An innovative redesign featuring seasonal flexibility, enhanced pedestrian features, and sustainable streetscaping has substantially improved this downtown main street in Kitchener. This transformation won a Community Places design award from the International Making Cities Livable Council for bringing people back to the downtown. It cost $14 million and took 4 years to complete (2006-2010), from the beginning of the design process to the end of construction.
- Sloped curbs to improve universal accessibility.
- New bike racks to encourage cycling to nearby destinations.
- Improved transit shelters.
- Environmentally friendly planter beds that collect and filter stormwater.

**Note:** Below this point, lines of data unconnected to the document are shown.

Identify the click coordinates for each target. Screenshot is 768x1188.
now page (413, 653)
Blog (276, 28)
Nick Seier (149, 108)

- The addition of 120 street trees to enhance the human scale and provide shade.
- Increased amount of seating to create spaces for people to linger.

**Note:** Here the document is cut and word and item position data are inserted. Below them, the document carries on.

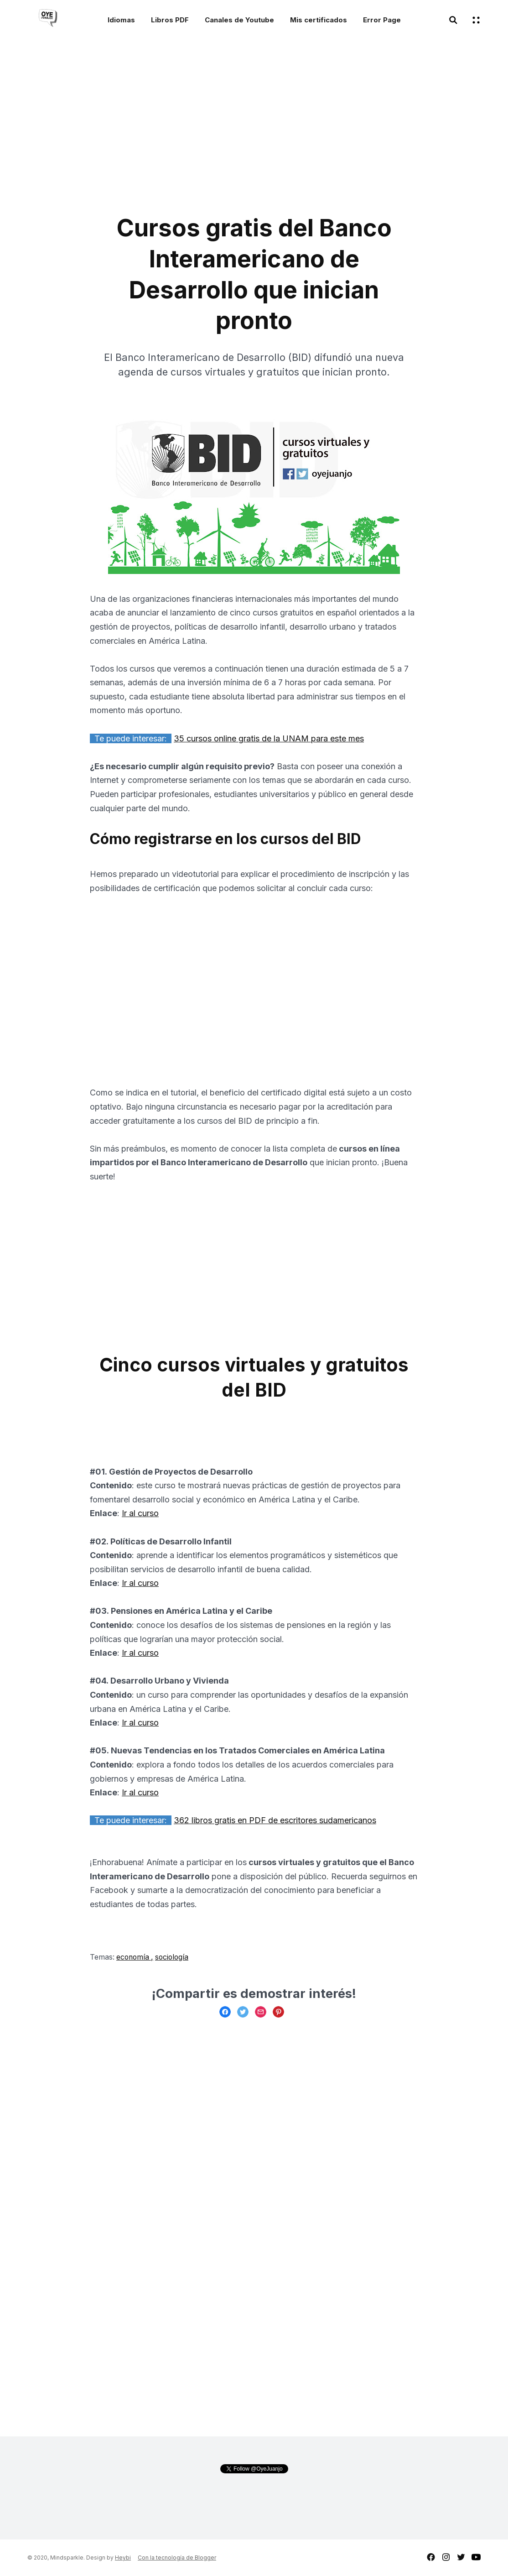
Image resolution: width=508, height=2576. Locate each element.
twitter (461, 2557)
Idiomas (121, 20)
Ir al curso (140, 1513)
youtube (476, 2557)
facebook (430, 2557)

- Signature lighting to enhance safety at night.
- Removable bollards to delineate on-street parking spaces in the winter and to close off the street for public events in the summer.
- The perception of safety along the street is positive. According to a survey conducted after the completion of the project, 92% of people on King St feel safe during the day. Although no data is available from before the street redesign for comparison, this news is positive for a downtown that previously struggled with safety concerns.
- Festival attendance has risen from 250,000 to 400,000 per year.
- Pedestrian activity has increased from an average of 3,000 pedestrians per day to 8,900 pedestrians per day on average, an increase of nearly 200%.
- Fifty-nine façade improvements have been undertaken since the project’s completion, indicating a benefit to local businesses.
- The number of summer patios has increased from 5 to 16.